Hace ya casi 20 años del brote de SARS, una crisis sanitaria que concluyó con 8.098 casos y 774 muertes, el mayor número de ellos en China y otros países asiáticos. Veinte años de innovación tecnológica es bastante tiempo, y aunque la escala de la epidemia de SARS fue mucho menor que a lo que nos enfrentamos hoy día con la pandemia del COVID-19, vale la pena reflexionar sobre el progreso tecnológico que hemos logrado.

Rapidez y abundancia de datos

 Las capacidades tecnológicas se han convertido en un elemento clave para el sector de la salud. Después del brote de SARS en 2003, la comunidad científica necesitó 20 meses para comenzar los ensayos clínicos de la vacuna, mientras que los ensayos clínicos para el COVID-19 ya han comenzado.

Hay dos aspectos relativos a la tecnología disponible hoy día que explican la reducción de estos plazos. Por un lado, el intercambio de datos para el COVID-19 ha sido rápido y en gran volumen, gracias al aumento de los servidores para la publicación de “preprints” antes de la revisión por pares.  Por otro lado, el descifrado genético es hoy día significativamente mucho más rápido, gracias al avance tecnológico en la gestión de datos genéricos, lo que también permitirá acelerar el desarrollo de una vacuna.

Análisis en tiempo real

La Organización Mundial de la Salud plantea la realización de un ensayo clínico global, en el que se probarán en paralelo la eficacia de varios tratamientos con el objetivo de encontrar el más eficaz, a la mayor brevedad posible. Las capacidades tecnológicas de 2020 permiten recoger en tiempo real la información de los pacientes que están participando en los ensayos clínicos, y realizar un análisis comparativo de los mismos, lo que agiliza el proceso para obtener respuestas a preguntas clave para la identificación de los tratamientos más eficaces para diferentes casuísticas.

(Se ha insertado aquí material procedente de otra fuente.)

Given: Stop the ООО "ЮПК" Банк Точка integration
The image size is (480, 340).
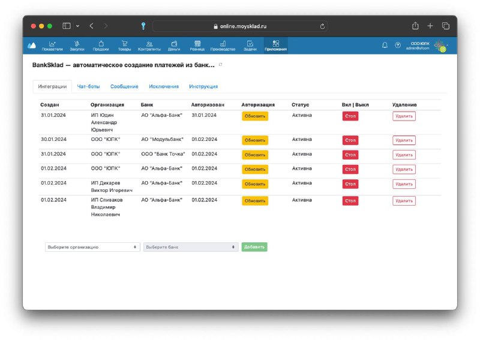Looking at the screenshot, I should click(x=350, y=155).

Más colaboración y conocimiento integrado

Además, las capacidades tecnológicas avanzadas permiten agilizar los procesos asistenciales. Es posible definir e implementar procesos homogéneos y automáticos para identificar qué pacientes requieren ser llevados a la UCI, con la automatización de escalas basadas en la experiencia, así como la generación de alertas. Igualmente, usando algoritmos de inteligencia artificial, se puede obtener información en tiempo real que ayude a la planificación operativa y clínica, como la evolución de los pacientes por tipo de tratamiento, qué tratamiento reduce la estancia hospitalaria y/o evita/reduce el uso de las UCIs. En el pasado, gran parte de estos datos médicos residían en sistemas separados y no estaban disponibles para el análisis. Hoy, gracias a la inteligencia artificial y el machine learning, podemos analizar estos datos dispares e identificar patrones que ayudan a gestionar el brote de COVID-19.

Automatización

 Los robots suponen también un avance para acelerar la gestión de la pandemia ya que ayudan a reducir el riesgo de contagio entre los profesionales sanitarios. Existen robots con cámaras y sensores de temperatura para controlar la fiebre de los pacientes, dentro y fuera del centro sanitario, identificar ciudadanos con probabilidad de tener la enfermedad y acelerar los procesos de triaje. Esos robots pueden tomar las muestras necesarias para los análisis, y conectarse a los sistemas de información para, por ejemplo, actualizar la historia clínica, y generar estadísticas sobre el porcentaje de ciudadanos que pueden estar contagiados.

Las nuevas aplicaciones permiten descargar los call centers ya que los Chatbots pueden proporcionar al ciudadano información sobre la enfermedad, facilitar consejos sobre cómo prevenirla, y dar soporte al triaje de aquellos ciudadanos que consideran que presentan síntomas de la enfermedad. Si se detecta que el ciudadano puede estar contagiado, un profesional sanitario se puede poner en contacto con él / ella, vía chat o plataforma de teleconferencia, para obtener más información, dar indicaciones sobre las acciones a llevar a cabo, así como hacer seguimiento remoto para los pacientes que permanecen en casa. De hecho, ya se están utilizando plataformas de teleconferencia que permiten a los médicos realizar consultas virtuales desde sus casas.